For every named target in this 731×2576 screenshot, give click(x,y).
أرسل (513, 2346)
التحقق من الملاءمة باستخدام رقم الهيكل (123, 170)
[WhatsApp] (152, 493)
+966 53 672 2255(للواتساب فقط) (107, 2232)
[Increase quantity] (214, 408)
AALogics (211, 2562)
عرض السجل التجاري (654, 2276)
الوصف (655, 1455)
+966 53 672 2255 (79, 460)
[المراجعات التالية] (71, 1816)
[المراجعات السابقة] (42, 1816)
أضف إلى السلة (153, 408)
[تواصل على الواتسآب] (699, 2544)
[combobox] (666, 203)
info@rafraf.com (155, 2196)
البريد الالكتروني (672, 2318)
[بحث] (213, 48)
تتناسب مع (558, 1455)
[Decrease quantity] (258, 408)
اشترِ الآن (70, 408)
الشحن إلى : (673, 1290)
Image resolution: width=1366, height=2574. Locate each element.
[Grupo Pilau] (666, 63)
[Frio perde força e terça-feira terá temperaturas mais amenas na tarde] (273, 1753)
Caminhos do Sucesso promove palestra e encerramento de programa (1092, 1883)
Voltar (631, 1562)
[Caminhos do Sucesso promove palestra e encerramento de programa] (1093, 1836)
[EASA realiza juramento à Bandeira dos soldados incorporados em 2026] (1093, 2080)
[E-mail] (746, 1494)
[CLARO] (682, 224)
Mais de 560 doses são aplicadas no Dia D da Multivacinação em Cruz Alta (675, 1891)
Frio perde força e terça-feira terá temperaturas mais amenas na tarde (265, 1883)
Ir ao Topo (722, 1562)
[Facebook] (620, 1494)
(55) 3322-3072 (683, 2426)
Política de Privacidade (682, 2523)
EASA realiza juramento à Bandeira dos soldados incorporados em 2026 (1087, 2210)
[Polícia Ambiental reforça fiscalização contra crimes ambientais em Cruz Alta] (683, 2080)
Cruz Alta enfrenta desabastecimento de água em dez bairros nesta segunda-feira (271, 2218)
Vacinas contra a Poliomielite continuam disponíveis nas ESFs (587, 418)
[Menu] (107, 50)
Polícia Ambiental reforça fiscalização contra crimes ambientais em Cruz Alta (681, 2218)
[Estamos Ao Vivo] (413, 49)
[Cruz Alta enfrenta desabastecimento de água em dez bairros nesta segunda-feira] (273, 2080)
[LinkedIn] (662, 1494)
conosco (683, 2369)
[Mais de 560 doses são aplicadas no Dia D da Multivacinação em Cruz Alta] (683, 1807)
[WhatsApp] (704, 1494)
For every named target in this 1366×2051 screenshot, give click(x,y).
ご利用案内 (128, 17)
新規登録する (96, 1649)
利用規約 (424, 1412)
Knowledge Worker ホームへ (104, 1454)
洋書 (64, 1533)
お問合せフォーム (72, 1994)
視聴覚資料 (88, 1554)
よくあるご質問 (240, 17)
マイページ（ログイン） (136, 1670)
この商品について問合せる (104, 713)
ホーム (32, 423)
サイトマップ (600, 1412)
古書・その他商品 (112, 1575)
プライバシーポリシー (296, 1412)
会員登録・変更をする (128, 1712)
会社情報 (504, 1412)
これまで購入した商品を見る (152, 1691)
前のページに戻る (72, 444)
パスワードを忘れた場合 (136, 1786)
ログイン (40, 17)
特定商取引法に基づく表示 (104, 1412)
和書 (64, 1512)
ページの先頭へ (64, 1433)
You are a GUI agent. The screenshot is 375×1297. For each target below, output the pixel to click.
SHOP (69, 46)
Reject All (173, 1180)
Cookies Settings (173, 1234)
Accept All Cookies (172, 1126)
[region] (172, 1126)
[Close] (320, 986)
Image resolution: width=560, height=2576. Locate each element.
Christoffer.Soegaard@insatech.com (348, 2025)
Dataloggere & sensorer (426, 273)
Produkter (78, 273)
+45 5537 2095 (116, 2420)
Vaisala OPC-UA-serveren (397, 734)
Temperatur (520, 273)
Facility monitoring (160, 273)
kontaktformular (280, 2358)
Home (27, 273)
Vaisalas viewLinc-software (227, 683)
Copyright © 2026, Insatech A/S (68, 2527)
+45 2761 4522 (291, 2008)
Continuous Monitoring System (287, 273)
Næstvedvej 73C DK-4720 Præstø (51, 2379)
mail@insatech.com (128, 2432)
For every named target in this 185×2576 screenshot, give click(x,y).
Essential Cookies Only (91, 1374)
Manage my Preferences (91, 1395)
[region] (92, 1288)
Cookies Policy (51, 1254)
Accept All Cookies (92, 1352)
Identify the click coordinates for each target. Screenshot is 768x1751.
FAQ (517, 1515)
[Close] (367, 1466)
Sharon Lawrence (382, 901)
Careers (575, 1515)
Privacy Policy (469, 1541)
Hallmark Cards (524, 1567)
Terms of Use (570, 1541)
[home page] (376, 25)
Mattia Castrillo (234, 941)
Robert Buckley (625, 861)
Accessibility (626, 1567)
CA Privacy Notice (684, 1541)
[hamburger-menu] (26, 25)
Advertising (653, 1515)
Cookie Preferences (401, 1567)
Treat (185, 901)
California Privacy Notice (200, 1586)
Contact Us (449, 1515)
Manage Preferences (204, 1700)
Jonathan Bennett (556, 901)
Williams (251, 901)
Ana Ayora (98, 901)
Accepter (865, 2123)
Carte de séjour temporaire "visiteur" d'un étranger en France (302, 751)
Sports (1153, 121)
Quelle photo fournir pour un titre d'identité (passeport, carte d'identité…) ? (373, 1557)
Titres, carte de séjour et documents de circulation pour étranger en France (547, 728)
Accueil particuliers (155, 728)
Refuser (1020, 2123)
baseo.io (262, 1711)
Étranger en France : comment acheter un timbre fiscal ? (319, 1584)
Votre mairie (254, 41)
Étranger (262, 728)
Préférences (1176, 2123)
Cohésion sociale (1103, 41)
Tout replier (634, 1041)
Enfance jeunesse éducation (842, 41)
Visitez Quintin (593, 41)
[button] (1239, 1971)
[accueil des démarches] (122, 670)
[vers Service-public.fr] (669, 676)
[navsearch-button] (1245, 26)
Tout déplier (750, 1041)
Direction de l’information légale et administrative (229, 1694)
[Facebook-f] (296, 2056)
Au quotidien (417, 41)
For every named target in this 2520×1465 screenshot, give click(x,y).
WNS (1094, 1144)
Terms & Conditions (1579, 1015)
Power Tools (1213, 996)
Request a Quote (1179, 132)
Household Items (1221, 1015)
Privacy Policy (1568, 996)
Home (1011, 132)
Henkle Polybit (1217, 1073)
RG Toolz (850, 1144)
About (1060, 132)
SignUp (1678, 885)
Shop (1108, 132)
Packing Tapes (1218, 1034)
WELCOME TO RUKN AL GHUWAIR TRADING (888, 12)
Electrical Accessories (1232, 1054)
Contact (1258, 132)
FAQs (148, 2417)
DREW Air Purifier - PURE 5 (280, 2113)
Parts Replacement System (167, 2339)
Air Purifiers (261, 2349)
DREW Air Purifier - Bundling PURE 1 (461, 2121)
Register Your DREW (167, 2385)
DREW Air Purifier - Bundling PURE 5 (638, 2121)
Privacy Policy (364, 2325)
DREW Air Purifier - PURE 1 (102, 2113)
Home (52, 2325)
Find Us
☆ ☆ ☆
YOUR TASK: Output the entire listing exactly as written.

WRITTEN SOLUTION:
For every named target in this 731×2576 screenshot, give click(x,y).
أرسل (513, 2346)
التحقق من الملاءمة باستخدام رقم الهيكل (123, 170)
[WhatsApp] (152, 493)
+966 53 672 2255(للواتساب فقط) (107, 2232)
[Increase quantity] (214, 408)
AALogics (211, 2562)
عرض السجل التجاري (654, 2276)
الوصف (655, 1455)
+966 53 672 2255 (79, 460)
[المراجعات التالية] (71, 1816)
[المراجعات السابقة] (42, 1816)
أضف إلى السلة (153, 408)
[تواصل على الواتسآب] (699, 2544)
[combobox] (666, 203)
info@rafraf.com (155, 2196)
البريد الالكتروني (672, 2318)
[بحث] (213, 48)
تتناسب مع (558, 1455)
[Decrease quantity] (258, 408)
اشترِ الآن (70, 408)
الشحن إلى : (673, 1290)
Image resolution: width=1366, height=2574. Locate each element.
[Grupo Pilau] (666, 63)
[Frio perde força e terça-feira terá temperaturas mais amenas na tarde] (273, 1753)
Caminhos do Sucesso promove palestra e encerramento de programa (1092, 1883)
Voltar (631, 1562)
[Caminhos do Sucesso promove palestra e encerramento de programa] (1093, 1836)
[EASA realiza juramento à Bandeira dos soldados incorporados em 2026] (1093, 2080)
[E-mail] (746, 1494)
[CLARO] (682, 224)
Mais de 560 doses são aplicadas no Dia D da Multivacinação em Cruz Alta (675, 1891)
Frio perde força e terça-feira terá temperaturas mais amenas na tarde (265, 1883)
Ir ao Topo (722, 1562)
[Facebook] (620, 1494)
(55) 3322-3072 (683, 2426)
Política de Privacidade (682, 2523)
EASA realiza juramento à Bandeira dos soldados incorporados em 2026 (1087, 2210)
[Polícia Ambiental reforça fiscalização contra crimes ambientais em Cruz Alta] (683, 2080)
Cruz Alta enfrenta desabastecimento de água em dez bairros nesta segunda-feira (271, 2218)
Vacinas contra a Poliomielite continuam disponíveis nas ESFs (587, 418)
[Menu] (107, 50)
Polícia Ambiental reforça fiscalização contra crimes ambientais em Cruz Alta (681, 2218)
[Estamos Ao Vivo] (413, 49)
[Cruz Alta enfrenta desabastecimento de água em dez bairros nesta segunda-feira] (273, 2080)
[LinkedIn] (662, 1494)
conosco (683, 2369)
[Mais de 560 doses são aplicadas no Dia D da Multivacinação em Cruz Alta] (683, 1807)
[WhatsApp] (704, 1494)
For every named target in this 1366×2051 screenshot, give click(x,y).
ご利用案内 (128, 17)
新規登録する (96, 1649)
利用規約 (424, 1412)
Knowledge Worker ホームへ (104, 1454)
洋書 (64, 1533)
お問合せフォーム (72, 1994)
視聴覚資料 (88, 1554)
よくあるご質問 (240, 17)
マイページ（ログイン） (136, 1670)
この商品について問合せる (104, 713)
ホーム (32, 423)
サイトマップ (600, 1412)
古書・その他商品 (112, 1575)
プライバシーポリシー (296, 1412)
会員登録・変更をする (128, 1712)
会社情報 (504, 1412)
これまで購入した商品を見る (152, 1691)
前のページに戻る (72, 444)
パスワードを忘れた場合 (136, 1786)
ログイン (40, 17)
特定商取引法に基づく表示 (104, 1412)
和書 (64, 1512)
ページの先頭へ (64, 1433)
You are a GUI agent. The screenshot is 375×1297. For each target below, output the pixel to click.
SHOP (69, 46)
Reject All (173, 1180)
Cookies Settings (173, 1234)
Accept All Cookies (172, 1126)
[region] (172, 1126)
[Close] (320, 986)
Image resolution: width=560, height=2576. Locate each element.
Christoffer.Soegaard@insatech.com (348, 2025)
Dataloggere & sensorer (426, 273)
Produkter (78, 273)
+45 5537 2095 (116, 2420)
Vaisala OPC-UA-serveren (397, 734)
Temperatur (520, 273)
Facility monitoring (160, 273)
kontaktformular (280, 2358)
Home (27, 273)
Vaisalas viewLinc-software (227, 683)
Copyright © 2026, Insatech A/S (68, 2527)
+45 2761 4522 (291, 2008)
Continuous Monitoring System (287, 273)
Næstvedvej 73C DK-4720 Præstø (51, 2379)
mail@insatech.com (128, 2432)
For every named target in this 185×2576 screenshot, give click(x,y).
Essential Cookies Only (91, 1374)
Manage my Preferences (91, 1395)
[region] (92, 1288)
Cookies Policy (51, 1254)
Accept All Cookies (92, 1352)
Identify the click coordinates for each target. Screenshot is 768x1751.
FAQ (517, 1515)
[Close] (367, 1466)
Sharon Lawrence (382, 901)
Careers (575, 1515)
Privacy Policy (469, 1541)
Hallmark Cards (524, 1567)
Terms of Use (570, 1541)
[home page] (376, 25)
Mattia Castrillo (234, 941)
Robert Buckley (625, 861)
Accessibility (626, 1567)
CA Privacy Notice (684, 1541)
[hamburger-menu] (26, 25)
Advertising (653, 1515)
Cookie Preferences (401, 1567)
Treat (185, 901)
California Privacy Notice (200, 1586)
Contact Us (449, 1515)
Manage Preferences (204, 1700)
Jonathan Bennett (556, 901)
Williams (251, 901)
Ana Ayora (98, 901)
Accepter (865, 2123)
Carte de séjour temporaire "visiteur" d'un étranger en France (302, 751)
Sports (1153, 121)
Quelle photo fournir pour un titre d'identité (passeport, carte d'identité…) ? (373, 1557)
Titres, carte de séjour et documents de circulation pour étranger en France (547, 728)
Accueil particuliers (155, 728)
Refuser (1020, 2123)
baseo.io (262, 1711)
Étranger en France : comment acheter un timbre fiscal ? (319, 1584)
Votre mairie (254, 41)
Étranger (262, 728)
Préférences (1176, 2123)
Cohésion sociale (1103, 41)
Tout replier (634, 1041)
Enfance jeunesse éducation (842, 41)
Visitez Quintin (593, 41)
[button] (1239, 1971)
[accueil des démarches] (122, 670)
[vers Service-public.fr] (669, 676)
[navsearch-button] (1245, 26)
Tout déplier (750, 1041)
Direction de l’information légale et administrative (229, 1694)
[Facebook-f] (296, 2056)
Au quotidien (417, 41)
For every named target in this 2520×1465 screenshot, give click(x,y).
WNS (1094, 1144)
Terms & Conditions (1579, 1015)
Power Tools (1213, 996)
Request a Quote (1179, 132)
Household Items (1221, 1015)
Privacy Policy (1568, 996)
Home (1011, 132)
Henkle Polybit (1217, 1073)
RG Toolz (850, 1144)
About (1060, 132)
SignUp (1678, 885)
Shop (1108, 132)
Packing Tapes (1218, 1034)
WELCOME TO RUKN AL GHUWAIR TRADING (888, 12)
Electrical Accessories (1232, 1054)
Contact (1258, 132)
FAQs (148, 2417)
DREW Air Purifier - PURE 5 (280, 2113)
Parts Replacement System (167, 2339)
Air Purifiers (261, 2349)
DREW Air Purifier - Bundling PURE 1 (461, 2121)
Register Your DREW (167, 2385)
DREW Air Purifier - Bundling PURE 5 (638, 2121)
Privacy Policy (364, 2325)
DREW Air Purifier - PURE 1 (102, 2113)
Home (52, 2325)
Find Us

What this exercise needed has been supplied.